_TASK REQUIREMENTS_.
**a.** Copy the passage on church discipline word for word, from "If a person" to "sister – not punishment.".
**b.** Answer these questions using the passage on church discipline:
(i) Which Bible reference is given for the quoted verses?
(ii) What does the passage say the goal of church discipline always is?
(iii) What does the passage call excommunication?
**c.** Translate this sentence from the passage on church discipline into Spanish: "The goal of church discipline is never to punish or shame an individual – but always to restore."

## begin DOCUMENT SEGMENT

But if he does not listen, take one or two others along with you, that every charge may be established by the evidence of two or three witnesses.
If he refuses to listen to them, tell it to the church. And if he refuses to listen even to the church, let him be to you as a Gentile and a tax collector.”
— Matthew 18: 15-17
Some people think this sounds “harsh” – but the command is there for a reason.
The goal of church discipline is never to punish or shame an individual – but always to restore.
If a person is willfully sinning and harming others and will not stop – it is not helpful for his eternal soul to allow him close fellowship with other believers as if nothing is wrong.
To start – if nothing is done, not only can this person continue to hurt others – but they are harming themselves by staying in rebellion to God without consequences.
But when excommunicated from close fellowship, one hopes the person will begin to experience the consequences of their sin, and turn from their ways.
Again – the goal is always restoration of the brother or sister – not punishment.
And excommunication is not the first step in church discipline – not even the second or third.
It’s a last resort for a person who is willfully choosing to do the wrong thing and will not heed correction from the church.
Willful and unrepentant sin is different from a person who is genuinely struggling in a particular area and needs help.
Maybe a man (or woman) struggles with pornography – and they’ve confessed their sin and repented – and are in strict accountability with a member of the church.
If this person slips up – it doesn’t mean they are to be excommunicated.

## end DOCUMENT SEGMENT
## begin DATA

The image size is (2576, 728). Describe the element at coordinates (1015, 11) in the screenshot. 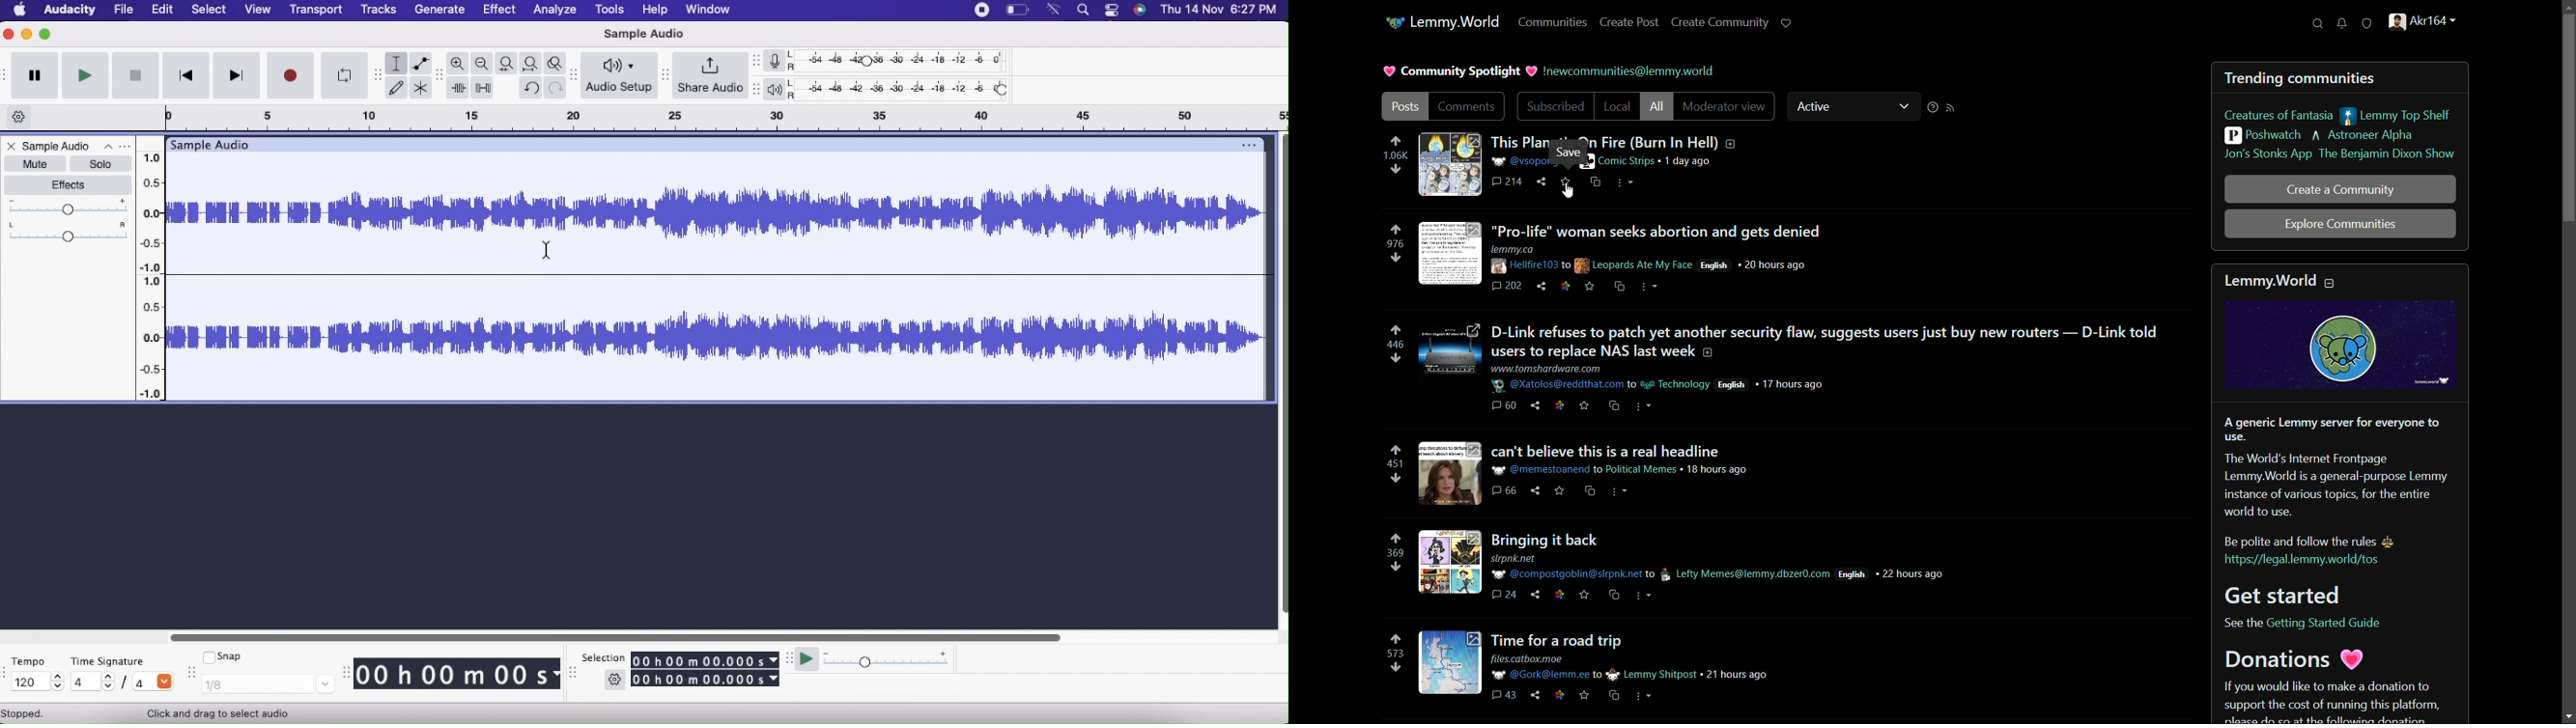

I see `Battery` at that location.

## end DATA

_RESULTS OF THE TASKS_.
**a.**
If a person is willfully sinning and harming others and will not stop – it is not helpful for his eternal soul to allow him close fellowship with other believers as if nothing is wrong.
To start – if nothing is done, not only can this person continue to hurt others – but they are harming themselves by staying in rebellion to God without consequences.
But when excommunicated from close fellowship, one hopes the person will begin to experience the consequences of their sin, and turn from their ways.
Again – the goal is always restoration of the brother or sister – not punishment.

**b.**
(i) Matthew 18: 15-17
(ii) To restore; the goal is restoration of the brother or sister, not punishment.
(iii) A last resort for a person who is willfully choosing to do the wrong thing and will not heed correction from the church.

**c.** El objetivo de la disciplina de la iglesia nunca es castigar ni avergonzar a una persona, sino siempre restaurar.